Quote every one of the rows below word for word, leaving the pictures out of your reply.

== Task material ==

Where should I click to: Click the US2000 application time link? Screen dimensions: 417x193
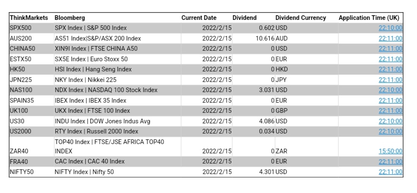(x=390, y=131)
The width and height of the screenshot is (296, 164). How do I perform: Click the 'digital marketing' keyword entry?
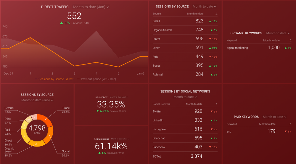[237, 48]
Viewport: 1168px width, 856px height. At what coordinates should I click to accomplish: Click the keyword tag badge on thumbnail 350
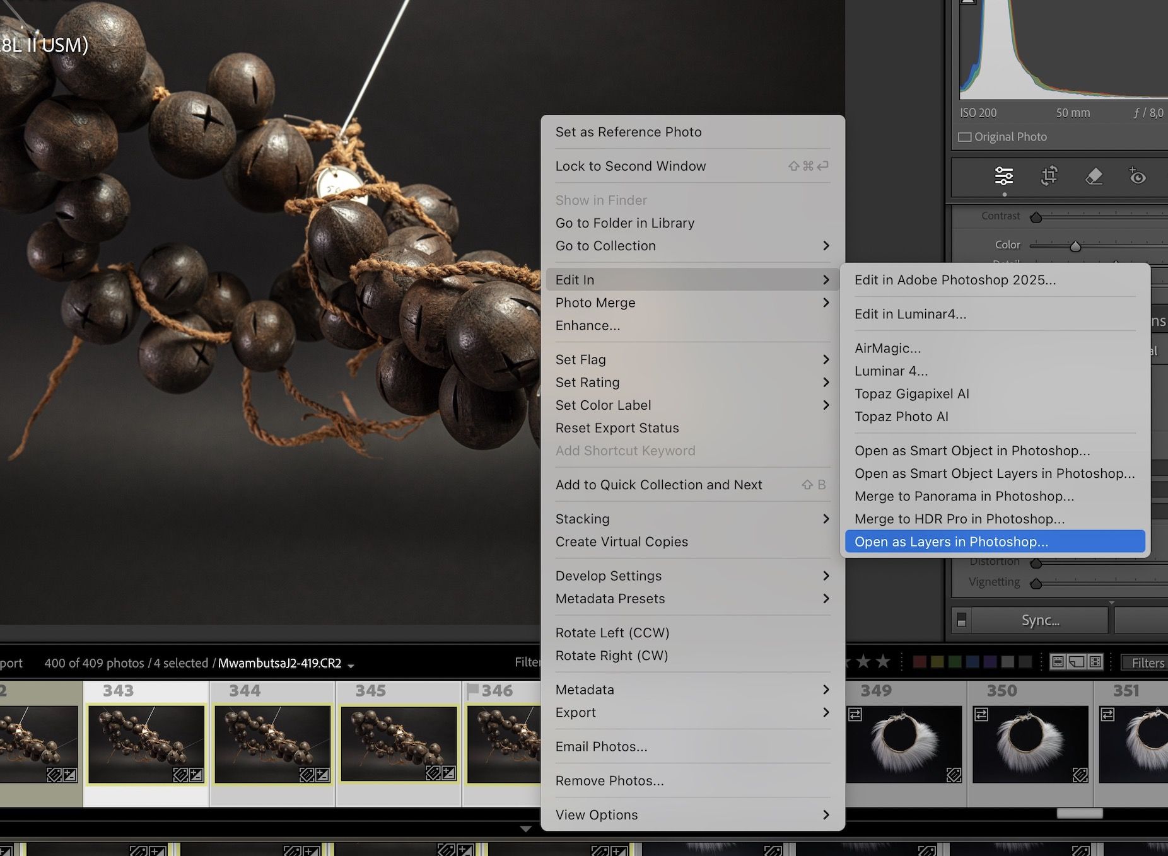coord(1080,774)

===

▸ The result
Where should I click to: Click the US2000 application time link? Screen dimensions: 417x193
(x=390, y=131)
The width and height of the screenshot is (296, 164). How do I perform: Click the 'digital marketing' keyword entry?
[237, 48]
Viewport: 1168px width, 856px height. At what coordinates should I click to accomplish: Click the keyword tag badge on thumbnail 350
coord(1080,774)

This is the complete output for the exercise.